Lorence Nye, Economic Adviser at IPSE, the Association of Independent Professionals and the Self Employed, commented:
“As expected, the MPC voted to maintain interest rates at their record low. The Bank’s forecasts show they do not predict inflation rising even to one per cent until the second half of 2016. The UK also has to contend with weakness in emerging markets pressuring the global economy. Given this, there are very few reasons to increase interest rates in the short-term.
“For freelancers, the Bank’s decision will come as a relief as our recent survey work shows a clear majority (65%) envisage increased costs of doing business over the next twelve months. Most of this projected increase can be attributed to Government intervention, such as the restriction of tax relief on work travel, as opposed to market inflationary pressure.
“A premature rate hike would therefore result in disproportionate pressure on the UK’s most flexible and innovative workers.”
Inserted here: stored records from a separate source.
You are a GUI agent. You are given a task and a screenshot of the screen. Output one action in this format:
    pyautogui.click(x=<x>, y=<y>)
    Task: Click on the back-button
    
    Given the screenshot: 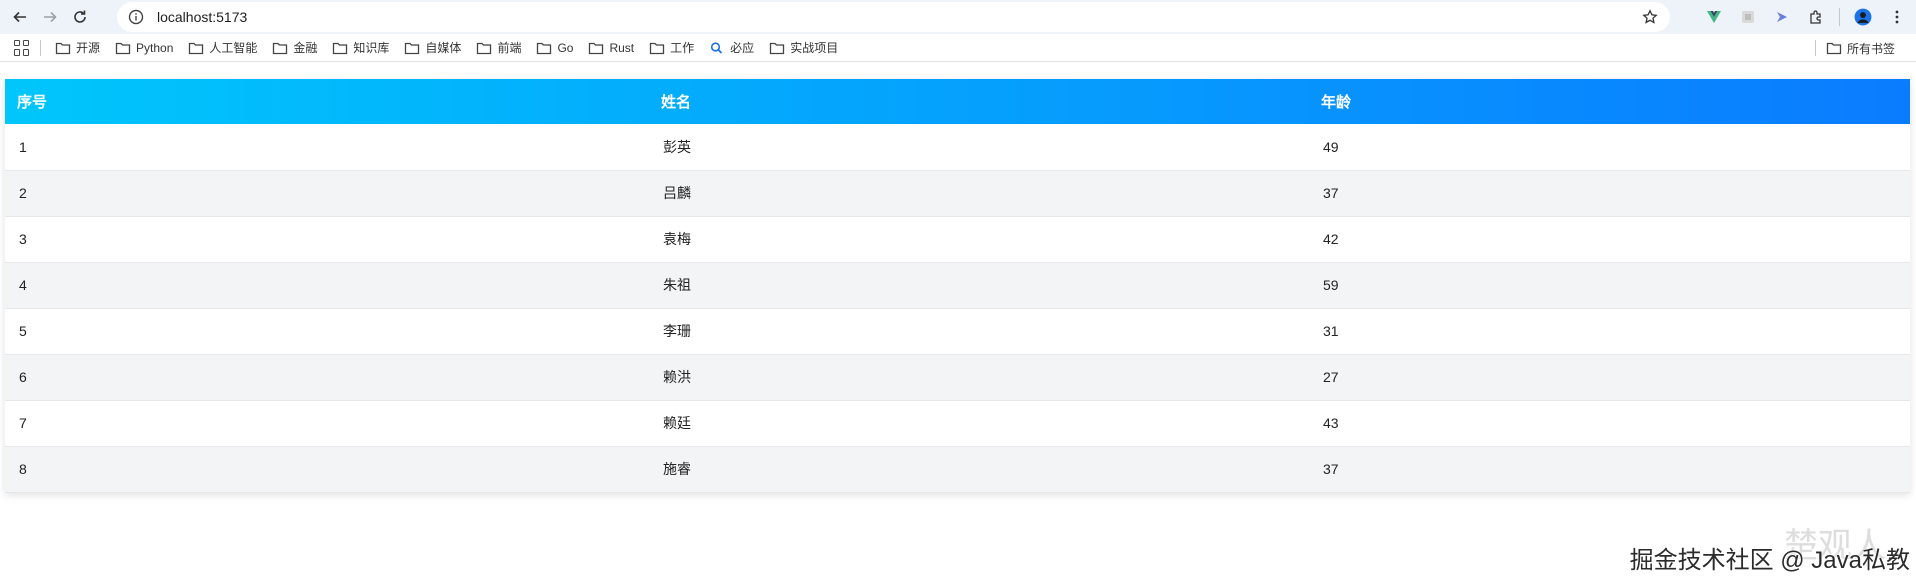 What is the action you would take?
    pyautogui.click(x=20, y=17)
    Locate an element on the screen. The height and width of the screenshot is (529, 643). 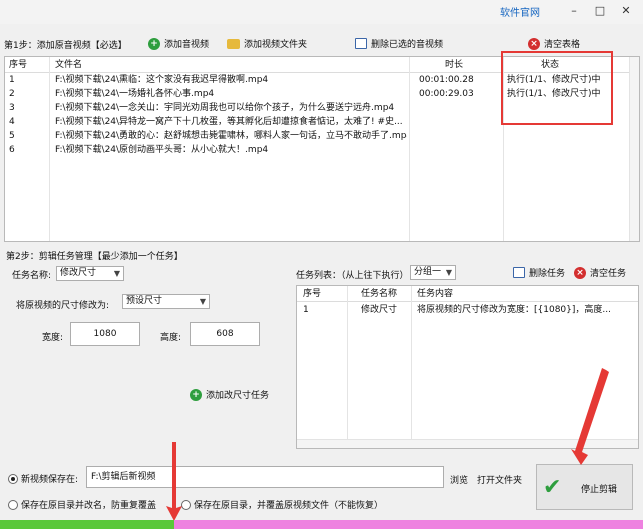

Peter Cameron, Associate Fund Manager, EdenTree Investment Management, said:
“No fireworks from the Bank of England today, with just the one MPC member calling for a rate rise. Wage growth may be relatively robust but inflation has dipped back into negative territory and the growth outlook remains uncertain following a volatile summer. With half the world’s central banks cutting rates or planning to expand their own QE programmes, the Bank of England will be worried that hiking now could push up Sterling and trigger further deflationary pressures. Therefore the record-low 0.5% base rate may well be celebrating its seventh birthday in March.”
Hugh Nolan, Chief Actuary at JlT Employee Benefits, said:
"The decision to keep base rates at 0.5% per annum comes as no surprise. It will reinforce the expectation of low yields for the foreseeable future. As a result, Defined Benefit (DB) pension schemes hoping for an imminent rise in yields to bring their pension liabilities down will need to be more imaginative in addressing their deficits."